==== Raw data ====
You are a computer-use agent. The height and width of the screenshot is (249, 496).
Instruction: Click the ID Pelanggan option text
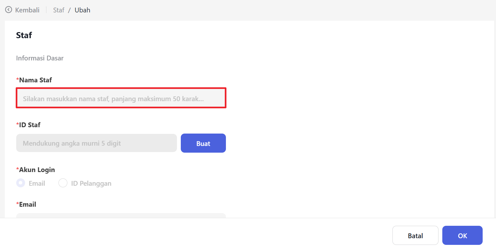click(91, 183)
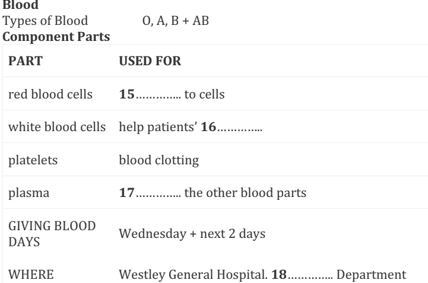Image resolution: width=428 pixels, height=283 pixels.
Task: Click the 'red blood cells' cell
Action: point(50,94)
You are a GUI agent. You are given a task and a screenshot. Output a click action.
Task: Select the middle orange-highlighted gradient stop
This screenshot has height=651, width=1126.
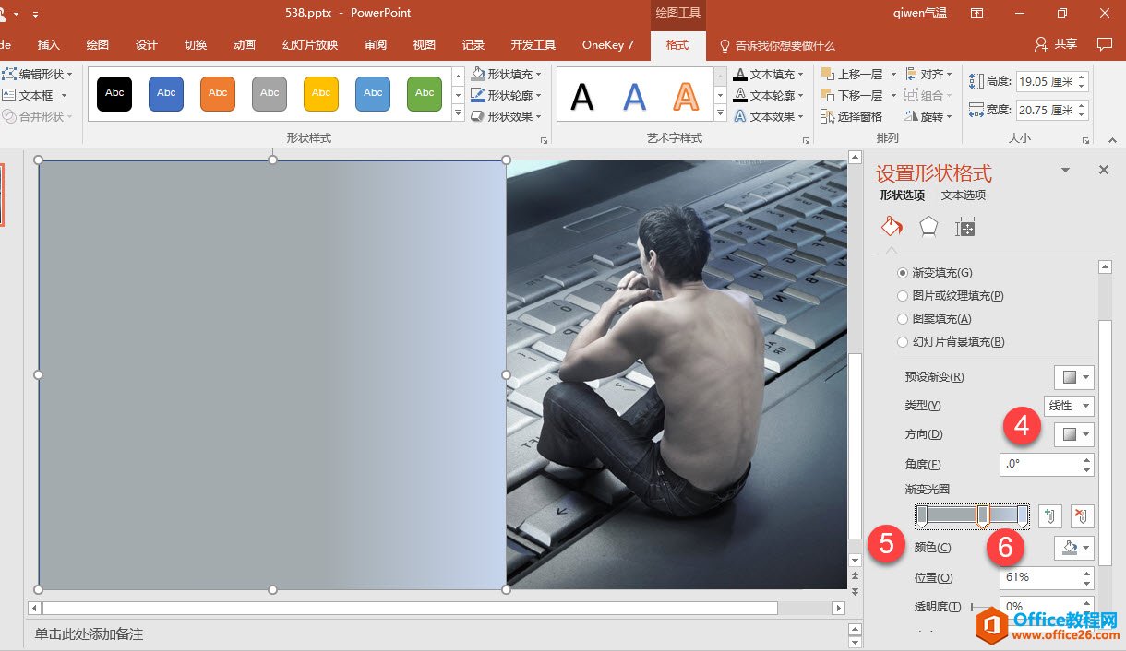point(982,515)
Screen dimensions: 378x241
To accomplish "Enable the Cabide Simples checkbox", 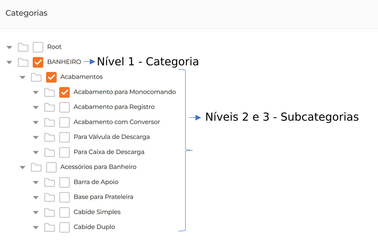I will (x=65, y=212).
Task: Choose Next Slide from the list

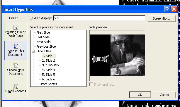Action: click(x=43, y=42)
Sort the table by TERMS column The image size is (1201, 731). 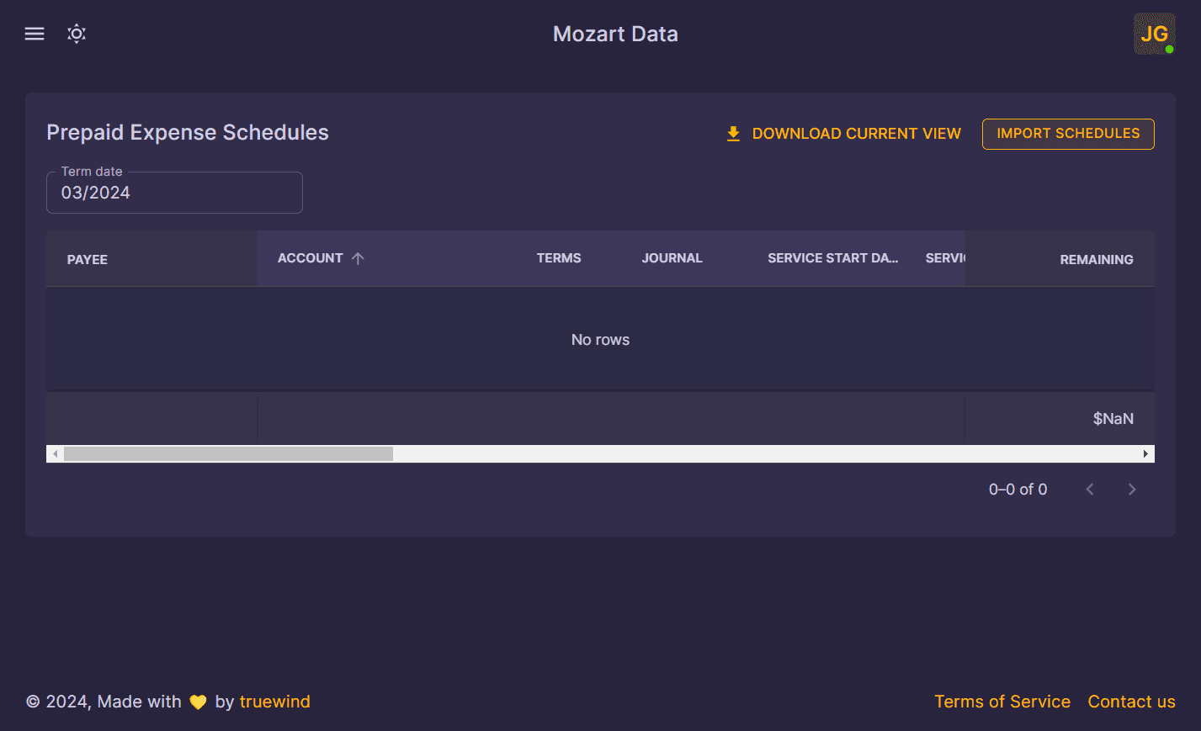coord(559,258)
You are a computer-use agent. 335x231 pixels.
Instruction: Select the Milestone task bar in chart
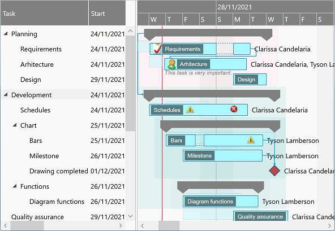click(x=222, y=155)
====
==== Raw data ====
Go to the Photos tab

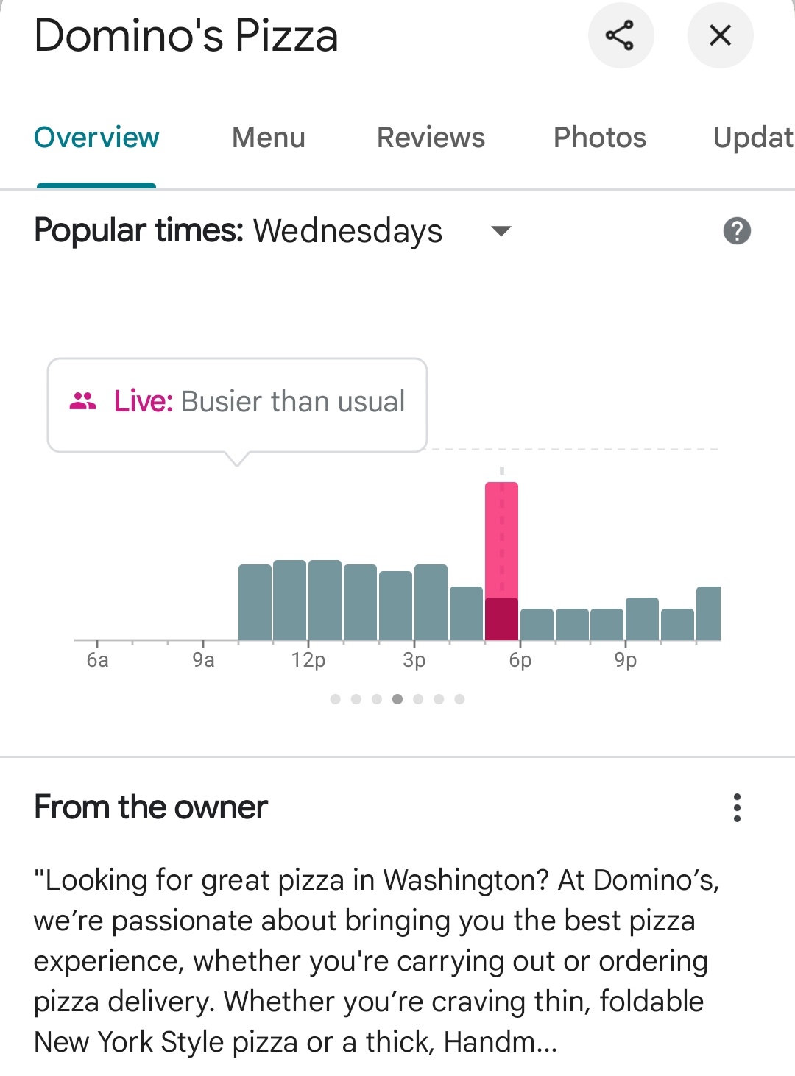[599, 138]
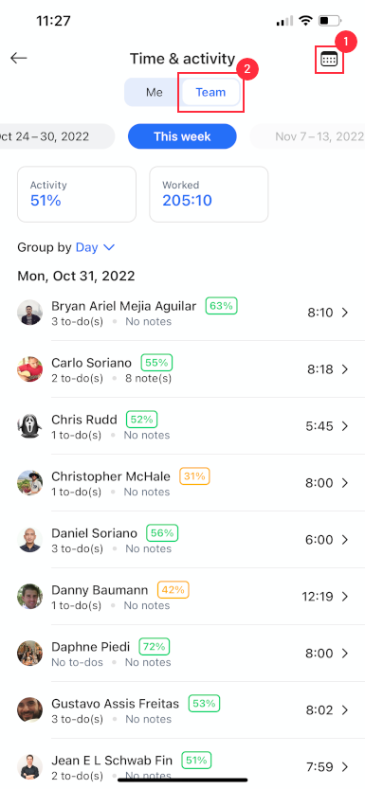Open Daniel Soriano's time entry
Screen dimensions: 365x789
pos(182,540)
====
==== Raw data ====
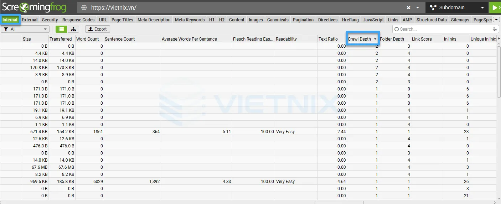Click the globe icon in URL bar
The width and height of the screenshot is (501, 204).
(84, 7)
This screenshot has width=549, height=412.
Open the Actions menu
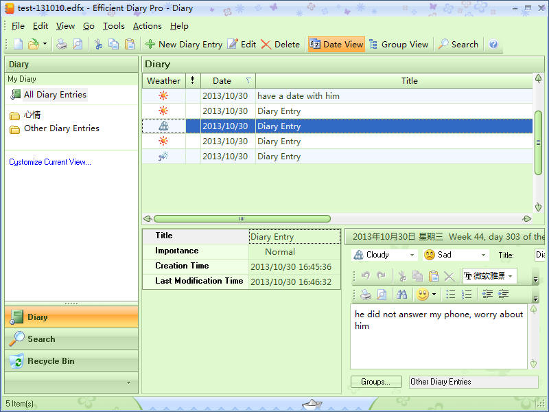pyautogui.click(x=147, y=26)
====
- Work instruction
Filtering the entries above by the word "agent", copy each line that matches.

- Task response
You are a computer-use agent. The height and width of the screenshot is (249, 496).
You are a GUI agent. You are given a task and a screenshot. Output a click action.
You are a computer-use agent. 335x231 pixels.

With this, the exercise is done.